Beside him was his girlfriend, another Rave junkie. With her, the dude Johnny knew as Skippy; "from UCSB," he said. Johnny once questioned that because Skippy seemed a little old and spoke with a strange accent. If he only knew then what he knows now Johnny's life would be quite different.
"The People vs. McNiegh" the clerk bellowed out in that same hollow tone that had rung through Courtroom Nine all afternoon. The clerk, a woman who appeared to be in her mid-seventies, dressed in a dark suit that was probably the same one she wore on her first post college job interview, scowled at each defendant as they stood before the rostrum with an accusatory look that pierced the defendant and informed the audience that this was her courtroom as much as the judge's. Judge Murphy was in no better mood. Today, however, he deferred to the clerk to espouse the usual disdain for those who came before the almighty bench of "Judge James Anthony Murphy III."
Holding back tears from his eyes, Johnny, with handcuffs removed but chains on his ankles, looked back at his family, then quickly away. He couldn't bear to look at them longer lest he see the pain that he caused them by his arrest. He was the one who was to succeed in college, versus the family that had worked so hard to put him there.
It all came down to today. Today Johnny would be sentenced. Sentenced for sales of quantities of "Mr. Natural" blotter acid, LSD, to a government agent. The agent was no one other than the man he knew as Skippy.
Now Johnny, prior to the agent's involvement, wasn't selling large quantities, his Public Defender explained. He was a college student that enjoyed music and the retro 60's psychedelic scene that went with that music, the college Rave scene. Johnny would merely find "acid" for his friends. He was not the source; he was not the "big cheese." Johnny, although wrong in selling the LSD to the agent he thought was his friend, was 'entrapped' into doing so by the agent's enticement of easy money, money college students never had. His lawyer continued, passionately inquiring of the court: "Why? Why wasn't the government going after the source rather than Young Johnny McNeigh, .... but for the agent's enticement he never would have sold any quantities of drugs. The Government never went after the source...."
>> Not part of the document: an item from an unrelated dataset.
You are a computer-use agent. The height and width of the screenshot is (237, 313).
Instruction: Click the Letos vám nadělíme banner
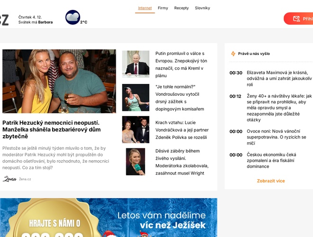tap(109, 218)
The Public Defender's pleas fell on deaf ears. As the Prosecutor stood to reply, Judge Murphy declared: "The Government need not respond, .....I've read the probation report and I've heard enough..... O.K. , the defendant having plead guilty to sales of LSD the Court, having heard the arguments of counsel and reviewed the memorandum submitted, imposes a sentence of 51 months in state prison, no parole...
Johnny's head
fell, his parents cried. As he was lead away to begin his sentence,
the Prosecutor and the agent, Skippy, smiled. They knew that Judge
Murphy would never make them answer the Public Defender's question.
They knew that the source was just another government agent....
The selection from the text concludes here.